Gracias a Dios, expresiones curiosamente primitivas tales como "cápsulas humanas vacías", o "existencias gravosas", despiertan todavía un horror generalizado, como sucedía hace cien años con las que acompañaban la discusión sobre la eutanasia. Por otro lado, estamos viviendo una evolución demográfica caracterizada por la existencia de cada vez menos gente joven y cada vez más gente mayor, que también llegan a edades cada vez más longevas, con necesidades médicas elevadas en sus últimos años de vida, difícilmente calculables

Por otra parte, la crisis del sistema de la seguridad social es evidente, y la cuestión de cuándo y con quién vale la pena emplear determinados recursos presiona crecientemente. Además. se añade el problema de la denominada eutanasia temprana, de la que se habla poco, pero que se practica ya de forma clandestina. Donde se permite que no nacidos impedidos puedan ser abortados -como ya sucede habitualmente en ciertos países- en caso de que no se les haya descartado selectivamente antes del embarazo, allí los recién nacidos con deficiencias también estarán en peligro inminente de caer víctimas de una eutanasia temprana que los descarte definitivamente.

Datos disponibles:
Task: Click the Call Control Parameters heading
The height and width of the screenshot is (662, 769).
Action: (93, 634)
...
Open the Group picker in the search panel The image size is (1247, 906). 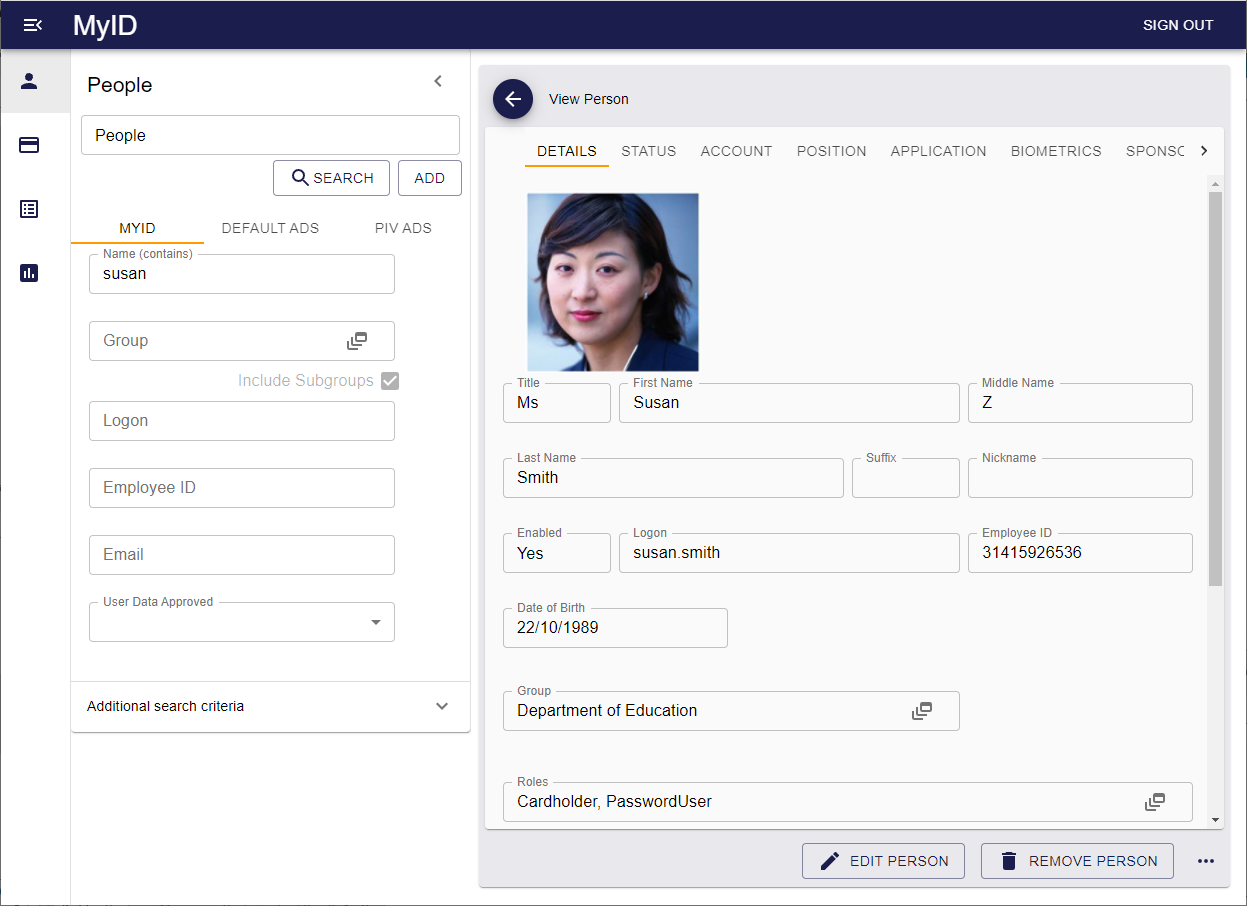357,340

Qué se pide:
1. Repite el fragmento del texto sobre la eutanasia que empieza con "Por otra parte, la" y sigue hasta "los descarte definitivamente.".
2. Según el texto sobre la eutanasia, ¿de qué forma se practica ya la llamada eutanasia temprana?

Respuestas esperadas:
1.
Por otra parte, la crisis del sistema de la seguridad social es evidente, y la cuestión de cuándo y con quién vale la pena emplear determinados recursos presiona crecientemente. Además. se añade el problema de la denominada eutanasia temprana, de la que se habla poco, pero que se practica ya de forma clandestina. Donde se permite que no nacidos impedidos puedan ser abortados -como ya sucede habitualmente en ciertos países- en caso de que no se les haya descartado selectivamente antes del embarazo, allí los recién nacidos con deficiencias también estarán en peligro inminente de caer víctimas de una eutanasia temprana que los descarte definitivamente.

2. De forma clandestina.